Valentine Low, "Evening Standard': "This was informality, Australian-style, and perhaps one should not be surprised that most people started eating their first courses before Diana had even sat down. She was having drinks in the VIP room while the rest of the guests were halfway through their smoked emu, and one local journalist was shocked enough to remark: 'If we started eating at home before my mother-in-law she would have a nervous breakdown.' At the end of the lunch, in aid of the Commonwealth Day Council, Diana made an impromptu speech praising the sense of belonging enjoyed by Commonwealth nations and said: 'That sense of belonging is today (in 1996) focused on the children of the Commonwealth. There can be no better reason for gathering in this way."

Diana concluded her four-day public engagements with a 90-minute meeting with 100 patients at the Sacred Heart Hospice's day care unit and two other wards.
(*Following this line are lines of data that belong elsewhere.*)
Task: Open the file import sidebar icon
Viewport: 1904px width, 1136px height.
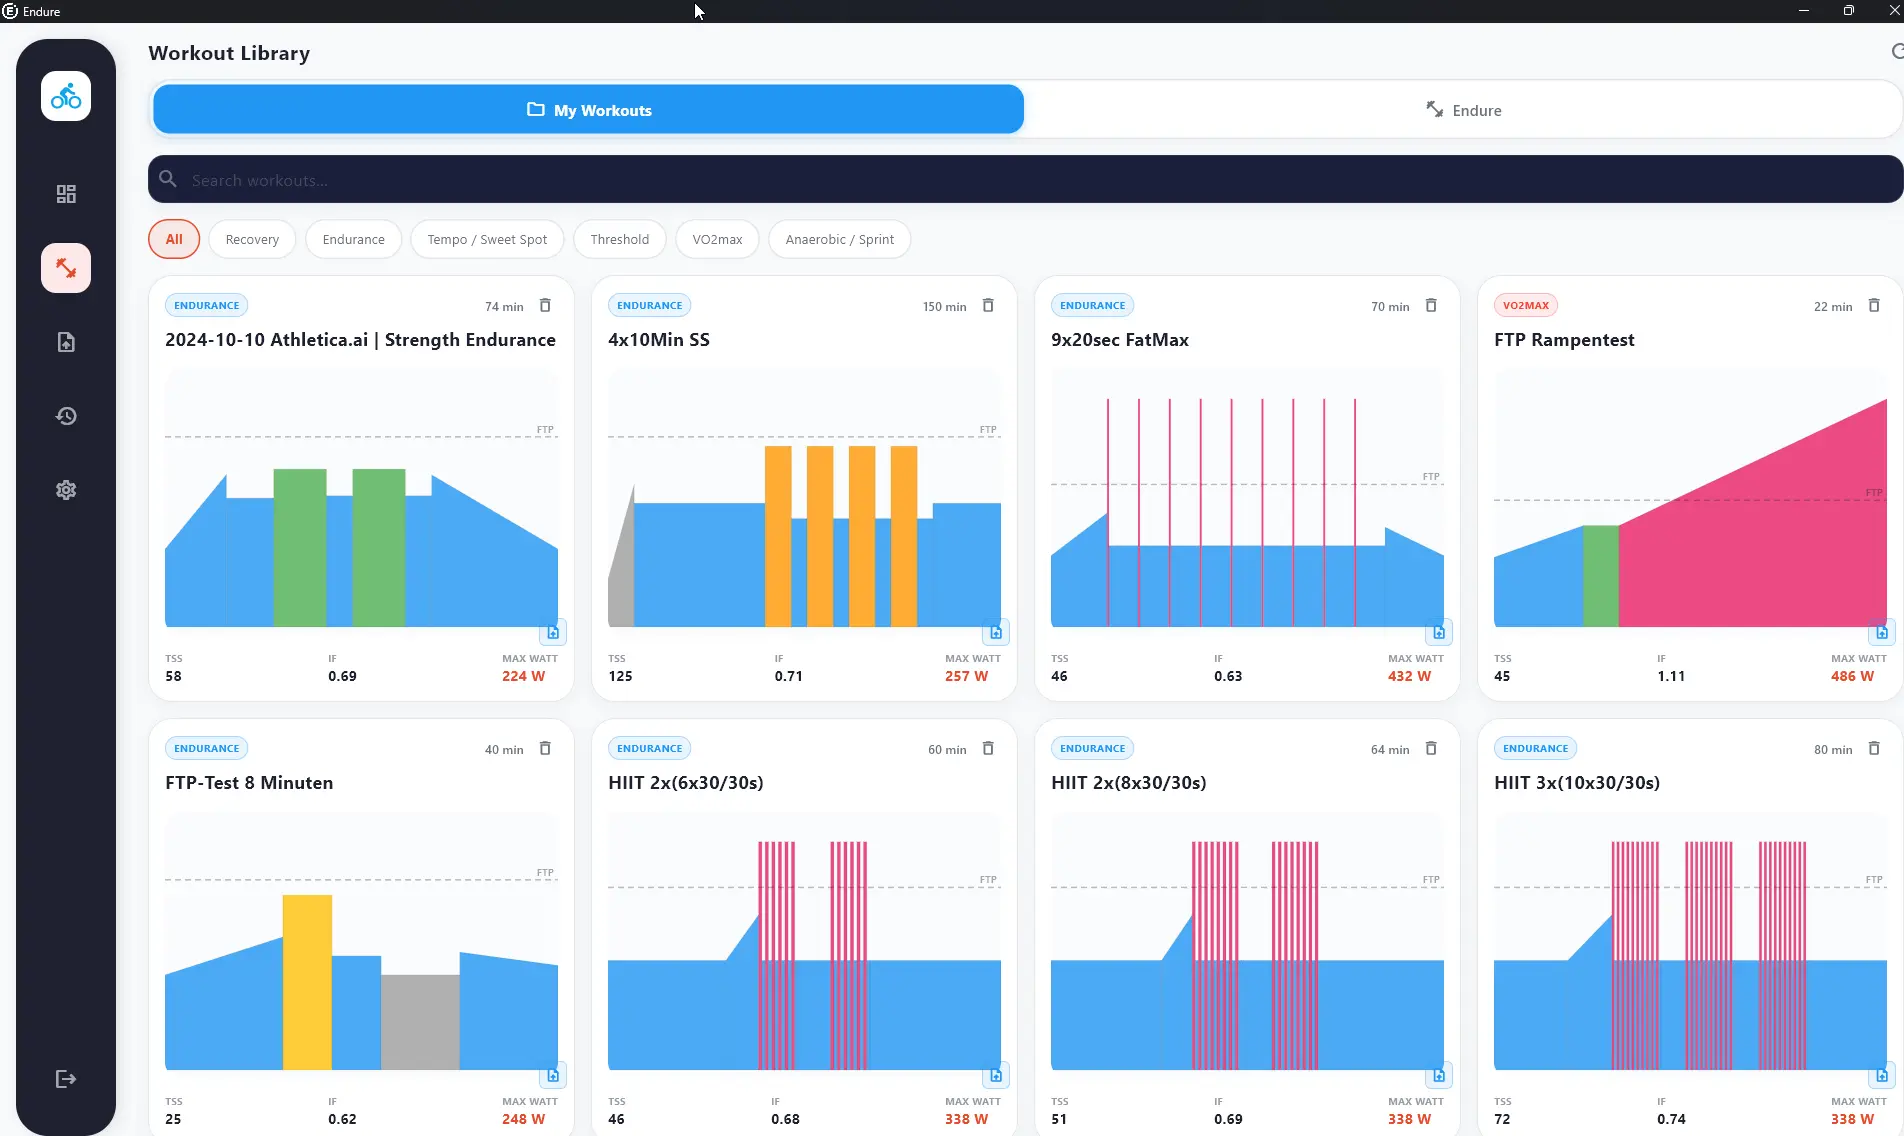Action: point(66,342)
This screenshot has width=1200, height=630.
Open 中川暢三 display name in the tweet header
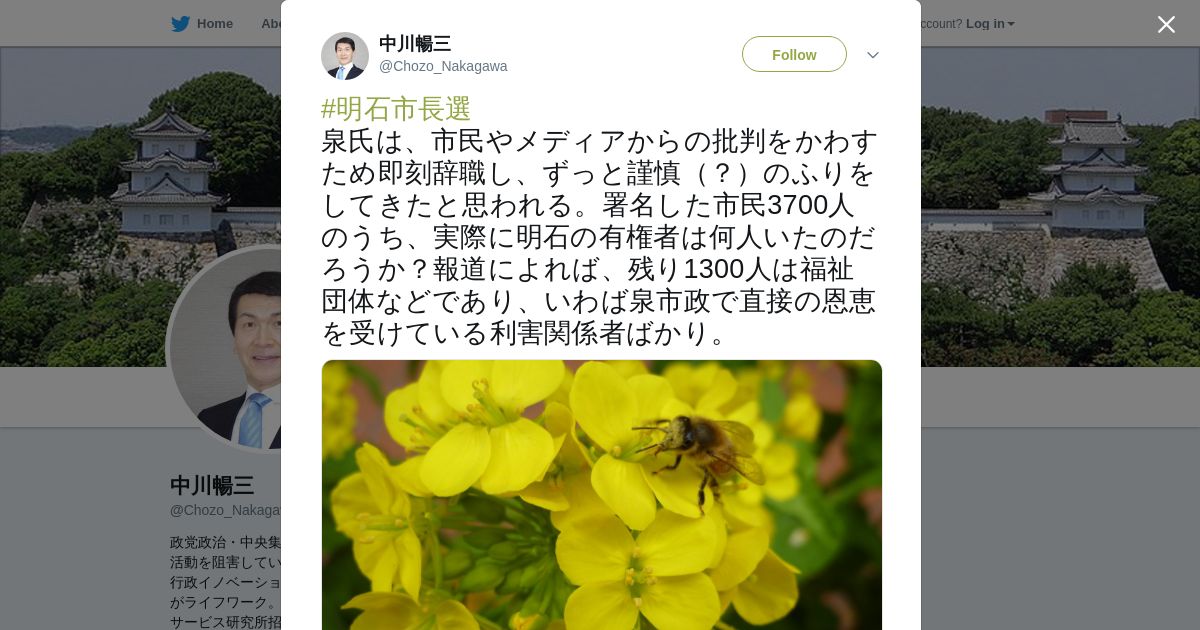pos(415,44)
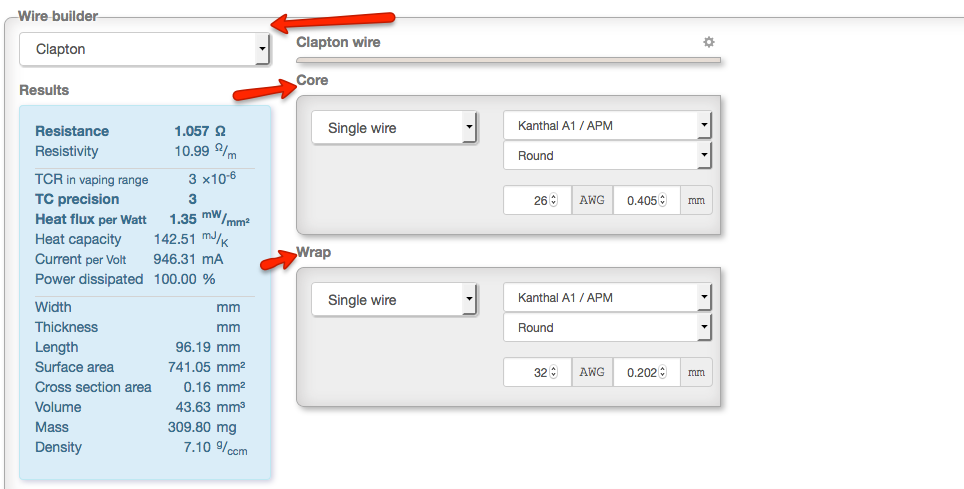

Marie Sutton: "She visits the hospices in London a lot and I've been told by people who have seen her in the hospices that she's just magnificent. Her whole presence lifts patients enormously." Diana also made 300 well wishers very happy with an unexpected five-minute walkabout. 
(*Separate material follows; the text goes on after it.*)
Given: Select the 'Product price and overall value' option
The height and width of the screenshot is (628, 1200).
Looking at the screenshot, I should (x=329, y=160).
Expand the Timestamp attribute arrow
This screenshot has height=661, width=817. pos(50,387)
Hours before Diana was due to leave Sydney on a Qantas flight to London, via Bangkok, Diana visited the Mooring spinal unit at the Royal Rehabilitation Centre at Ryde in Sydney's north western suburbs, which was not included on Diana's official itinerary. Diana had asked to visit Ben Robertson, the son of a former equerry to Charles and Diana during the couple's first visit to Australia in 1983. Brian Robertson, who was also an Australian navy officer told the press Diana's visit had put the international focus on spinal cord injury and the desperate need for more funding to be given to research.